For this week I’m baking raspberry macarons, another classic of French patisserie. It’s one of the most popular desserts among people in France and recently has gained popularity worldwide. If the recipe is followed thoroughly, macarons are not hard to make.
For this recipe the Italian meringue was used because it leaves the macarons with a nice crisp on the top but still soft in the inside.
I’m aware that baking macarons for your first time can be overwhelming, but I assure you that even if they don’t look perfect on the first time, they will on the second try.
As long as the filling doesn’t contain egg yolk, the macarons can be kept refrigerated for a short week.
Mix the raspberries into a sauce pan with the sugar.
Bring to boil for 4-5 minutes. The raspberry seeds contain pectin which is a natural gelling agent.
Pour the jam into a large container to cool before placing it in the fridge for at least 1 hour.
Now, lets start the shells. Take eggs out of fridge and bring to room temperature, this ensures that egg whites will reach their full volume when whipped.
Get out three bowls; 2 bowls for egg whites and 1 bowl for the egg yolks (not going to be used in this recipe). The two bowls should each contain 75g of egg whites.
Put the water and sugar into a saucepan to make the syrup and swirl together, start to heat it up.
Add the first portion of egg whites to a mixer fitted with a whisk attachment. When the syrup reaches 115C, start to mix the egg whites on high.

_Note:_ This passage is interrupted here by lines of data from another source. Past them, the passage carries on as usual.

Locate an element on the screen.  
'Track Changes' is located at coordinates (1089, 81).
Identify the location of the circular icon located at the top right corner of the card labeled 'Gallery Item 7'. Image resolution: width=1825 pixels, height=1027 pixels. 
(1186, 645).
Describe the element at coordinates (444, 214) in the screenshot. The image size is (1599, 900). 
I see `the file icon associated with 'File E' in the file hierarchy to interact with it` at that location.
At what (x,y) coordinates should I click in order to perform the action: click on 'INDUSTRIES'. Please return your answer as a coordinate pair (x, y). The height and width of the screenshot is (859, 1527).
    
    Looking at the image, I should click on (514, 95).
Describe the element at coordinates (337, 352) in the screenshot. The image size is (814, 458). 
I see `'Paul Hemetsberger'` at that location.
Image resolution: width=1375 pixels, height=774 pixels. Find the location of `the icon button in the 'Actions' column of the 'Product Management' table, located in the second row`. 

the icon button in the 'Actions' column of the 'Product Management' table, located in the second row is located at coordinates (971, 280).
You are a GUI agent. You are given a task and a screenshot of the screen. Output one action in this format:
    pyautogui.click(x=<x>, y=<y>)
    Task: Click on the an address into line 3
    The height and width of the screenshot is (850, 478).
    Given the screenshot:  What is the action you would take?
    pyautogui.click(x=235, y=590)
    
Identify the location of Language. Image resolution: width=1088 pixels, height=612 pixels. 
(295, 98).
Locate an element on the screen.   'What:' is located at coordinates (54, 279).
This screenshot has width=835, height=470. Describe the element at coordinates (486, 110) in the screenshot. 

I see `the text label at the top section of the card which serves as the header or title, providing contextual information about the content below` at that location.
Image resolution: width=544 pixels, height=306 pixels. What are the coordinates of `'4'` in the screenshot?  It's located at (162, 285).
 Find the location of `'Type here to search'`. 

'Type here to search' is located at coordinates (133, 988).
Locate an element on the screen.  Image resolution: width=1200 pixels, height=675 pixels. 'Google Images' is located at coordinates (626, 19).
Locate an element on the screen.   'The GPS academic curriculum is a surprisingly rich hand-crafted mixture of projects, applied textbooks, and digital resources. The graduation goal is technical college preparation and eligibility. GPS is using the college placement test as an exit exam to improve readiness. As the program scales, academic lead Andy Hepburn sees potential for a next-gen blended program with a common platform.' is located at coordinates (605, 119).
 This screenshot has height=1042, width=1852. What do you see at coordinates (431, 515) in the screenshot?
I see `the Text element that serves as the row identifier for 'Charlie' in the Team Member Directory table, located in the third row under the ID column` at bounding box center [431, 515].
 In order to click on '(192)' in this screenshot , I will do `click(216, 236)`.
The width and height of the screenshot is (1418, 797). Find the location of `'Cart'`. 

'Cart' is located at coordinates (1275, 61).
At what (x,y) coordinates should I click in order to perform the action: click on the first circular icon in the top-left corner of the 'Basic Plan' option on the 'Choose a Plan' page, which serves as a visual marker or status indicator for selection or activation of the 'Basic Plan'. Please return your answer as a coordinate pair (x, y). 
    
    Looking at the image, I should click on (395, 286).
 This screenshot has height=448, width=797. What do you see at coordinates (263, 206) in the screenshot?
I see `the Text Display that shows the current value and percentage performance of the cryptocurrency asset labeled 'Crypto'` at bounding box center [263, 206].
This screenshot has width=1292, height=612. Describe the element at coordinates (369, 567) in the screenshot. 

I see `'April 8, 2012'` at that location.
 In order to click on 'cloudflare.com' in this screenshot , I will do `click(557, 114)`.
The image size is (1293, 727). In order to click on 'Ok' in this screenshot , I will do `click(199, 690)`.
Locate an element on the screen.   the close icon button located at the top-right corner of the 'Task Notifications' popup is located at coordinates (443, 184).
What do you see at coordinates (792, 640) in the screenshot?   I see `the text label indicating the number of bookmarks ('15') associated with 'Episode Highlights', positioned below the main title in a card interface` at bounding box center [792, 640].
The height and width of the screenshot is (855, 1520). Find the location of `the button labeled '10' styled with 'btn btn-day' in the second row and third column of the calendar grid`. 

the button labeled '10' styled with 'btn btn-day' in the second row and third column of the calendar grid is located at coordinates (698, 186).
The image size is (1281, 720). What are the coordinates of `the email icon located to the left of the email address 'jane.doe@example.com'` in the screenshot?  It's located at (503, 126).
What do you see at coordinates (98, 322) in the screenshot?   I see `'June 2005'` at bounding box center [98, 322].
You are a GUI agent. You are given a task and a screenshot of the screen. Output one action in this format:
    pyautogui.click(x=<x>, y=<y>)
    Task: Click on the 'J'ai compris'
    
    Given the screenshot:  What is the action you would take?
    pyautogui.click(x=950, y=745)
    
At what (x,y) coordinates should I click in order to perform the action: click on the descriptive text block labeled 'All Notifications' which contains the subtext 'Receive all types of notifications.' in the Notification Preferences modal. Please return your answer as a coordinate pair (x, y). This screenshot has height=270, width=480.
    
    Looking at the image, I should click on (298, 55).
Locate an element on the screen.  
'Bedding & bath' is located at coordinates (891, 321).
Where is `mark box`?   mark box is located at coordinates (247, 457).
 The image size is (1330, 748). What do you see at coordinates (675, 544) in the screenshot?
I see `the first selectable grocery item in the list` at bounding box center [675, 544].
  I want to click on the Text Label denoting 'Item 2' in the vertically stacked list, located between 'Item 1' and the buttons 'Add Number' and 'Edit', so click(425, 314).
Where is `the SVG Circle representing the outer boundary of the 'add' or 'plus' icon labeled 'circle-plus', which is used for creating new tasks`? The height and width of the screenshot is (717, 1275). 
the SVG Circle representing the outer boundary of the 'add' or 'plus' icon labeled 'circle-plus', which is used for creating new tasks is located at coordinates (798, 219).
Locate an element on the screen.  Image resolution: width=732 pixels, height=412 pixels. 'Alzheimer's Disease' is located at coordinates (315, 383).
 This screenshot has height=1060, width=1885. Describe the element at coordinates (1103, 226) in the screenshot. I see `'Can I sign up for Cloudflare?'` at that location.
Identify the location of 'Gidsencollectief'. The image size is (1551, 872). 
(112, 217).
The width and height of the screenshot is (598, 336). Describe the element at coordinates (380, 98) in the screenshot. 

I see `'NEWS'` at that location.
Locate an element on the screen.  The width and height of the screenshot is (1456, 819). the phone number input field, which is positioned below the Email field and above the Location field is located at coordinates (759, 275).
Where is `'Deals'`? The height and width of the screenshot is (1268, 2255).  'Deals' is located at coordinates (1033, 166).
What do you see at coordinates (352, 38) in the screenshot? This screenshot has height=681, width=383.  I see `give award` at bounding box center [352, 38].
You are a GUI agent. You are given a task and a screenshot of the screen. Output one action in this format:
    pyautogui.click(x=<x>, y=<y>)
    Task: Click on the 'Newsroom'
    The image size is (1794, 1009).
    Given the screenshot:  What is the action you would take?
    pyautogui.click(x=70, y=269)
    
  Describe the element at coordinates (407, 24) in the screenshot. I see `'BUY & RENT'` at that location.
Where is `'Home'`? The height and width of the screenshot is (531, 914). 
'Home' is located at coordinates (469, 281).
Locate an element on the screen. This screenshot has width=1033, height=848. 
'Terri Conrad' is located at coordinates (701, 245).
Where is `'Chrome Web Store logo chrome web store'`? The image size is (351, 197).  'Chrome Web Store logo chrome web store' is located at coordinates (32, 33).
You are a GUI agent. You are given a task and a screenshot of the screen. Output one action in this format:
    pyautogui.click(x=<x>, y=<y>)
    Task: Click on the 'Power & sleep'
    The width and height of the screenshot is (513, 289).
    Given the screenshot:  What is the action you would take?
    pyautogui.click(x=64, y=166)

Once the syrup reaches 118C, it shoud be having big bubbles but still runny, take it straight off the heat and pour it in a thin stream down the side of the mixer bowl, continuing to whisk on high.
Continue to whisk the meringue on medium speed for about five minutes until you have a nice and glossy meringue. But it is recommended to whisk the meringue until it has mostly cooled down. You need to have a 'bird beak' when pulling out your mixer.
Mix the ground almonds and icing sugar together and sieve into a large bowl.
Add the remaining 75g of egg whites into the bowl of almond/icing sugar and then half of the meringue. Using a spatula, fold the mixture together.
Add the other half and continue folding the mixture until it starts to shine. You should stir outwards from the middle and to the sides.
Add 5 drops of red colouring (or the one you choose for your recipe).
Add the mixture to a piping bag fitted with a plain tip.
Place the baking paper/silkomats on a tray and start pipping into 3cm diameter circle. Repeat until you have used all of your mixture.
Pre-heat your oven to 180C.
Tap underneath to flatten the shells out. Set aside for about 30 minutes, the macaron shells should form a skin that doesn’t stick to your finger.
Bake the macarons for 12-15 minutes.
When you take the shells out of the oven, turn them over so that the flat side is up. Try to match up the shells as much as possible so they would be the same size and put them next to each other.
Place the raspberry jam inside a piping bag.
Pipe a generous amount onto each, you want to see a gap when closing your shells.
Close the macarons with another shell and place in the fridge for 24 hours, the filling needs to infuse the shell. Take them out about 2 hours before serving to let them soften.
Your macarons are now ready, you can enjoy them with tea or coffee at the end of your meal or at tea time.